Clement Cottrell
In the south aisle of the Nave of Westminster Abbey is a monument to two friends, Charles Harbord and Clement Cottrell (or Cotterell). They both died on 28th May 1672 in a naval engagement against the Dutch fleet in Southwold Bay, Suffolk, and are buried at sea. The monument was erected by Harbord's father. The part of the inscription concerning Clement reads (in standardised English):
Clement Cottrell Esqr. eldest son of Sir Charles Cottrell, Knight, Master of the Ceremonies, and his assistant to have succeeded in that office, for which he was very fit, having a tall handsome person, a graceful winning behaviour, and great natural parts, much improved by study and by converse in most courts of Europe, where firm to the Church of England, he learned not their vices but customs and languages, understanding seven and speaking four of them as his own though but XXII years old; yet not content to serve his King and country at home only, his excess of courage, incited by a deep sense of honour, could not be kept from going Volunteer with the Earl of Sandwich with whom he had been in Spain when his Excellency was there [as] Ambassador Extraordinary, and with whom (after having returned unwounded into his ship, from being the first man that had boarded a Dutch one of LX guns and pulled down the ensign of it with his own hand) he also perished, universally lamented.
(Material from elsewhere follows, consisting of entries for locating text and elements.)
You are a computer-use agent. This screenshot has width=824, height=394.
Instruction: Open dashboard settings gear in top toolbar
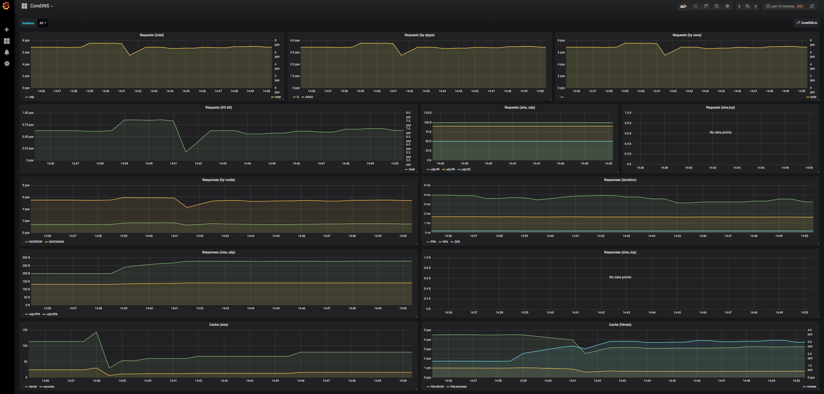point(727,6)
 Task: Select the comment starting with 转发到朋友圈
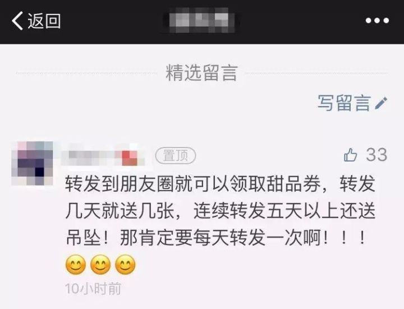(x=221, y=211)
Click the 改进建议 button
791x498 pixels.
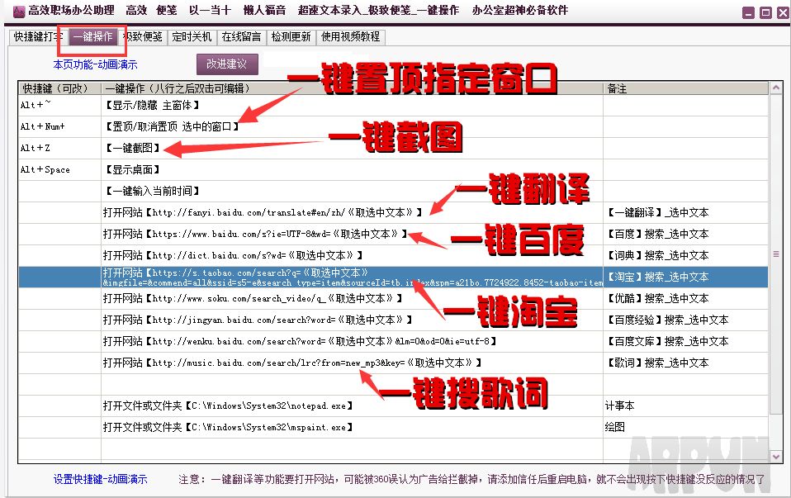225,63
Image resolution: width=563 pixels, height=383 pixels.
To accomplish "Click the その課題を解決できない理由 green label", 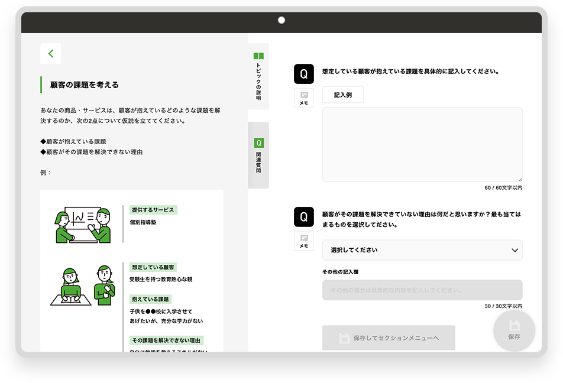I will (x=166, y=340).

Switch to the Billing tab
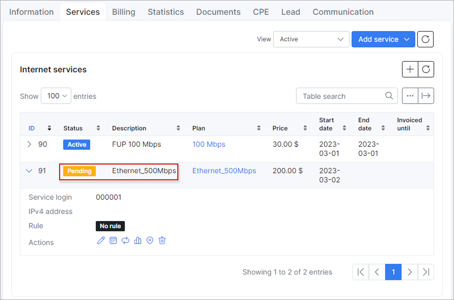(x=124, y=12)
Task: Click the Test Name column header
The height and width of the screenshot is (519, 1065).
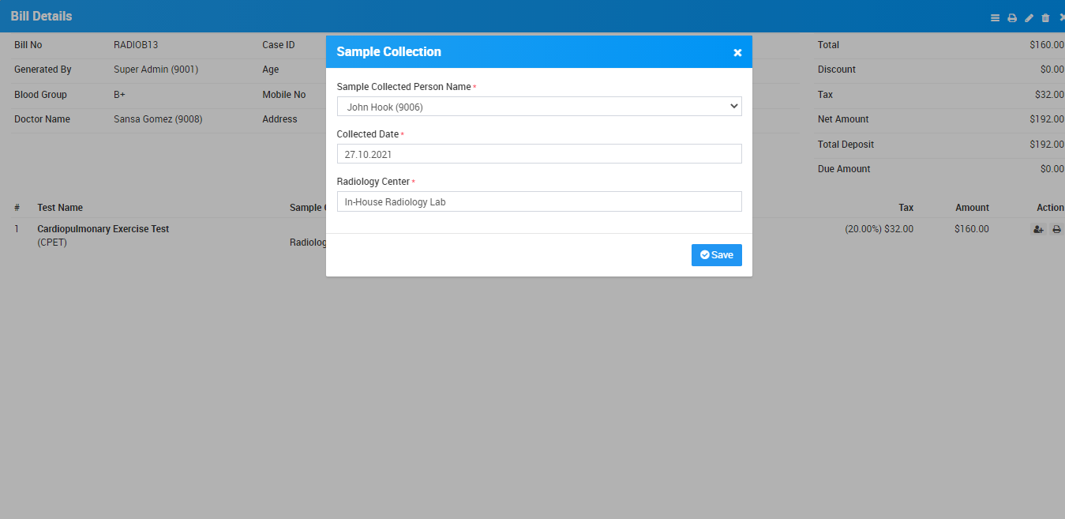Action: (60, 208)
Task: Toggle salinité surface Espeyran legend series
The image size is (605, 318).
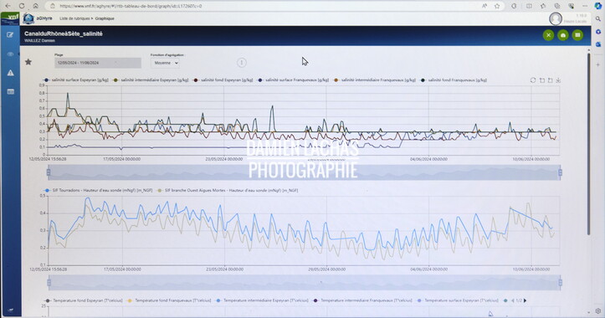Action: pos(76,80)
Their ship was the "Royal James" and a bas-relief on the monument depicts the last moments of the battle. The carved arms of Cottrell also appear (a bend between three escallops (or shells), a label of three points for difference). The family arms had been granted to Clement's grandfather, Sir Clement Cottrell of the county of Lincolnshire, who was a groom-porter to King James I. His father, Sir Charles (1615-1701), was Master of the Ceremonies to the Crown and a Member of Parliament who lived in Westminster. Clement was unmarried and his brother Sir Charles Lodowick Cottrell (d.1710) succeeded to his father's office.